Last year, the Supreme Court overturned a long-held precedent known as Chevron deference. That ruling means that the courts are no longer required to defer to an agency’s interpretation of statute — judges must make their own determinations of whether agencies are following the intent of the law.
When environmental groups begin challenging the EPA’s repeals in court, judges are “going to be bombarded with the need to make these highly technical, nuanced decisions,” Michael Wara, a lawyer and scholar focused on climate and energy policy at Stanford University, told me. He said the reason Chevron deference was established in the first place is that judges didn’t want to be making engineering decisions about power plants. “They felt extremely uncomfortable having to make these calls.”

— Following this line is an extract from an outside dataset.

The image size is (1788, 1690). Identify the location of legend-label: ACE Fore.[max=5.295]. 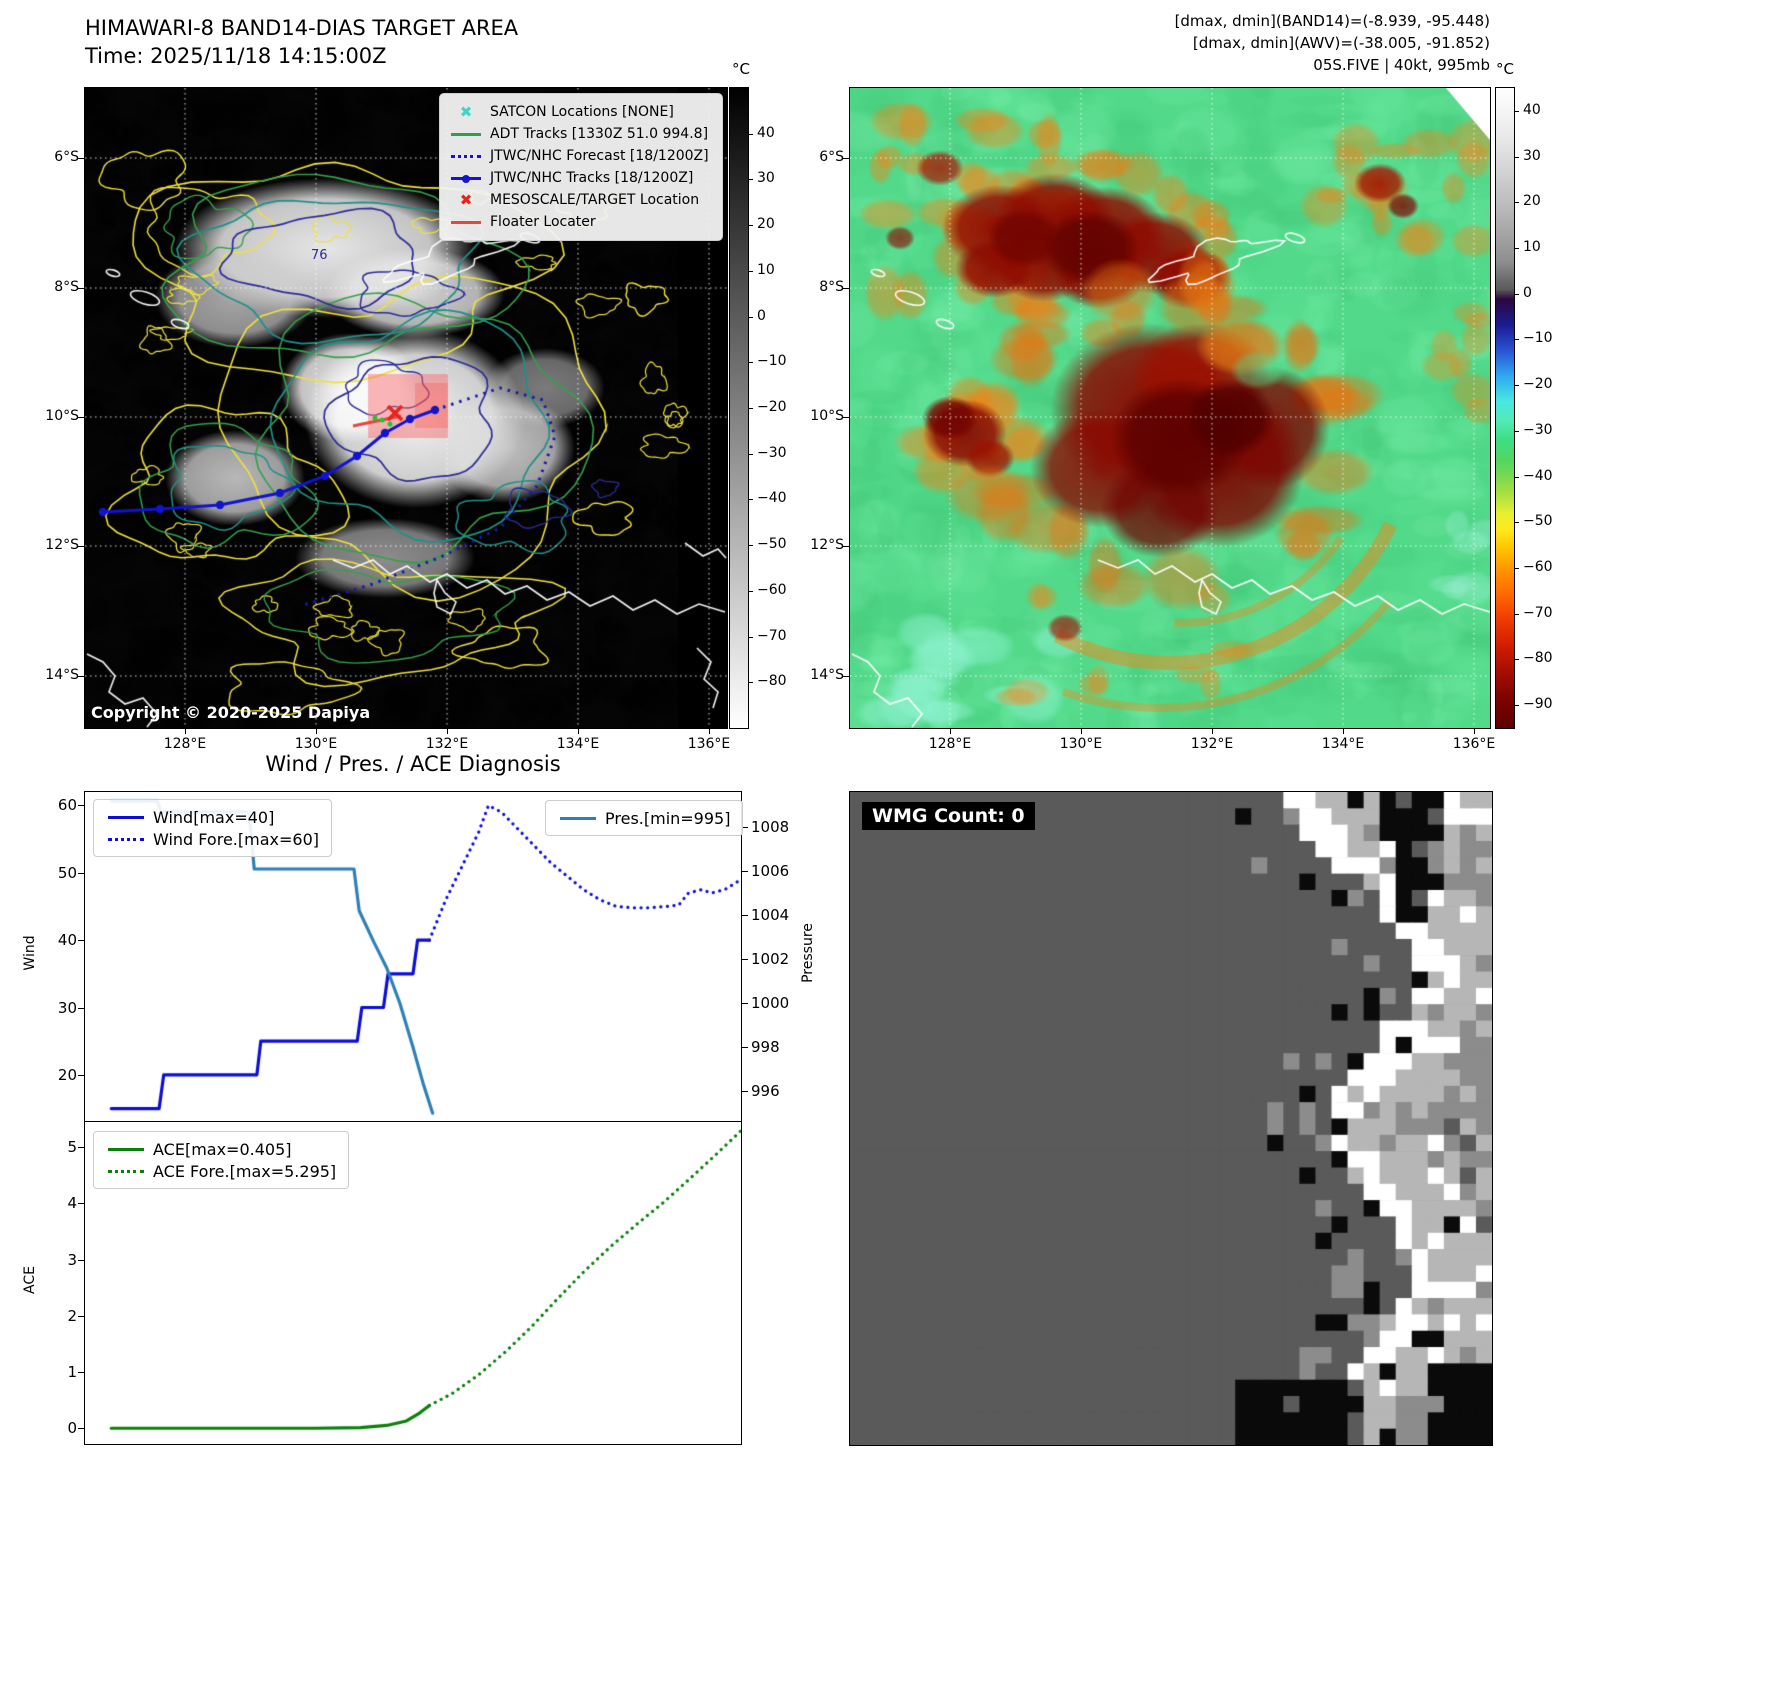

The conservative Supreme Court overturned the precedent because of a sense that political decisions were being dressed up in scientific reasoning. But Wara doesn’t think the courts are going to like being put back into the role of weighing technical minutia and making engineering decisions.
“It’s a past that the courts didn’t like and they tried to engineer a way out of via the Chevron doctrine,” he said. “I would expect that we’re going to see a drift back toward a doctrine that looks a little bit more Chevron-like, maybe less deference to agencies. But it’s hard to predict in the current environment what’s going to happen.”